(Data items)
----

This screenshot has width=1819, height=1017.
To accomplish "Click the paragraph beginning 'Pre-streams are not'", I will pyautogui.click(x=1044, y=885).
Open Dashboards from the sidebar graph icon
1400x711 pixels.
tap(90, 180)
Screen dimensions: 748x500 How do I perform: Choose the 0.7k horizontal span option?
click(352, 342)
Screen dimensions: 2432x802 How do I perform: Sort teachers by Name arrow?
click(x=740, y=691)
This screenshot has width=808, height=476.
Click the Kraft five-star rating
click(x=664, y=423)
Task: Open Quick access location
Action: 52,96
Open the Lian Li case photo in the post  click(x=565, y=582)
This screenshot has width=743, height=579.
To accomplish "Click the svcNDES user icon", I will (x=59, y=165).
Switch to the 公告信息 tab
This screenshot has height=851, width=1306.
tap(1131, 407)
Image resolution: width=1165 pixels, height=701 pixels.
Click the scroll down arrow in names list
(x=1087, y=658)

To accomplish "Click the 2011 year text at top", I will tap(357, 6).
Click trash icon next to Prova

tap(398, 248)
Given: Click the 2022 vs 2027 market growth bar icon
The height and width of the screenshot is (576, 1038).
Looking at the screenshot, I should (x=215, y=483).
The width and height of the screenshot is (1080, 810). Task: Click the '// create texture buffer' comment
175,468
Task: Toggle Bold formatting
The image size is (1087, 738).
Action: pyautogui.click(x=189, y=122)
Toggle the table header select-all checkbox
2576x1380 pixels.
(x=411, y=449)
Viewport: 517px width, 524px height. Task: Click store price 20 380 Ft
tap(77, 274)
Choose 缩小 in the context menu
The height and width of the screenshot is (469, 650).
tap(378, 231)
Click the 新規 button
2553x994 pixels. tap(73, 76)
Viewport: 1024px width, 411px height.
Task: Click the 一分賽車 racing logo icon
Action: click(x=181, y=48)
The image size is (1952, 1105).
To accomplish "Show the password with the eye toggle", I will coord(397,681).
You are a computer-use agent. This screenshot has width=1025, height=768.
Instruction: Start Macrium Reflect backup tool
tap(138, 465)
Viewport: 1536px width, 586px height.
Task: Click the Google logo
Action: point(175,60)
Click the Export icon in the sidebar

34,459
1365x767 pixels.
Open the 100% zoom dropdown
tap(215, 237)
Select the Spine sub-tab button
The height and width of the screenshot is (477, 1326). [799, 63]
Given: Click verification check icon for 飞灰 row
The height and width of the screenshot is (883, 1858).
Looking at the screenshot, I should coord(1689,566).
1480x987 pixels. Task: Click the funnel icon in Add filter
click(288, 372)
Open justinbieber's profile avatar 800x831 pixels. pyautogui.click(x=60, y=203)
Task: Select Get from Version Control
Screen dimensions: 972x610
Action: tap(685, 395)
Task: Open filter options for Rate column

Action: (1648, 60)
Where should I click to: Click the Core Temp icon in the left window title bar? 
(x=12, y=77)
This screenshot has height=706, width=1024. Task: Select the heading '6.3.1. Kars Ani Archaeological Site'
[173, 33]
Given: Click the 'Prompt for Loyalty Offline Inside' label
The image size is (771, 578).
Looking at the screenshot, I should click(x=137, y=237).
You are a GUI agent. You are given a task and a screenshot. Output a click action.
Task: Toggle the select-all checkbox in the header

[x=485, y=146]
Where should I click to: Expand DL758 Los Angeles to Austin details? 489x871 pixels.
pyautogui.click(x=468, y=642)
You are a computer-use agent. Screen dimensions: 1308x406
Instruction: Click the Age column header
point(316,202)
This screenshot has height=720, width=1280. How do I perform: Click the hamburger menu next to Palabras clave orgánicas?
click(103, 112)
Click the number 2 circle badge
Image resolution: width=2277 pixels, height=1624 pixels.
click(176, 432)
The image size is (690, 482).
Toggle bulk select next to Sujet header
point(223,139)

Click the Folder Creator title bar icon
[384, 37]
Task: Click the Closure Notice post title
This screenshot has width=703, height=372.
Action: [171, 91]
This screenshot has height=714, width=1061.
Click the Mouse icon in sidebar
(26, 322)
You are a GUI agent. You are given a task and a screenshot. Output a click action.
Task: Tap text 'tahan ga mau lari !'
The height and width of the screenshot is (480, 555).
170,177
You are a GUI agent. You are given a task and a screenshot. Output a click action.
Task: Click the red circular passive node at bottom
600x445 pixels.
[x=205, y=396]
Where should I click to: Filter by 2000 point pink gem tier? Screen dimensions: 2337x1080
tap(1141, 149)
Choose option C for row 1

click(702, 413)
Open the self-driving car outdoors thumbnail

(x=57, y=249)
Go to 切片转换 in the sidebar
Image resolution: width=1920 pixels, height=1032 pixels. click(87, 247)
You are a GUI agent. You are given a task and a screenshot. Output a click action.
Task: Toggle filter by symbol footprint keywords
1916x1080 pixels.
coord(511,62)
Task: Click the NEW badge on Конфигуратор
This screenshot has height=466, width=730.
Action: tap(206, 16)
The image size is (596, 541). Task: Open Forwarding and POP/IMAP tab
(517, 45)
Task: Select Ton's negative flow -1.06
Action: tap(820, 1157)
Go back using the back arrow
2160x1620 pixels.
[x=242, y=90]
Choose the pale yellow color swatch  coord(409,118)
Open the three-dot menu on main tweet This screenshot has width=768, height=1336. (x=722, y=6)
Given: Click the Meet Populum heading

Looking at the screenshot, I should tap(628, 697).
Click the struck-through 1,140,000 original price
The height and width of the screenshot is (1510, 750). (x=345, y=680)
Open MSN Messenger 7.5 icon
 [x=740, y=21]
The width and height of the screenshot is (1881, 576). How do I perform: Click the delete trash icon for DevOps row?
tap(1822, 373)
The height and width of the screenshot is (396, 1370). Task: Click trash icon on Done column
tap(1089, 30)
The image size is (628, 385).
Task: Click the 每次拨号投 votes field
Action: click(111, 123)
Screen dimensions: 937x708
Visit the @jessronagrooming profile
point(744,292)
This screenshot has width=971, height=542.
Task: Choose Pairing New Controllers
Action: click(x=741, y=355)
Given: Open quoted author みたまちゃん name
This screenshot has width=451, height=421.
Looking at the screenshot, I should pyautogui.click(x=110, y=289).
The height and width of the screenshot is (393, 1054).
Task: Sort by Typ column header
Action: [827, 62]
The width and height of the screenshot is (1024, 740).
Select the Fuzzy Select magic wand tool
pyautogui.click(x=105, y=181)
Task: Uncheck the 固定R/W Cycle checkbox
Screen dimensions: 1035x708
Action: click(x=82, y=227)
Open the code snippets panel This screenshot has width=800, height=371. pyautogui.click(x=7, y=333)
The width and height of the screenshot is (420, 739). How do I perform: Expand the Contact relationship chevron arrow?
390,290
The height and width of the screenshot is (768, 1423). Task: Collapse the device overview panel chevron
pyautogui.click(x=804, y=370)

----

ACTION ITEM
Lines containing the word "badge" are to be located in the entries and copied.

RESULT FOR THIS TASK
Click the number 2 circle badge
Task: Click the NEW badge on Конфигуратор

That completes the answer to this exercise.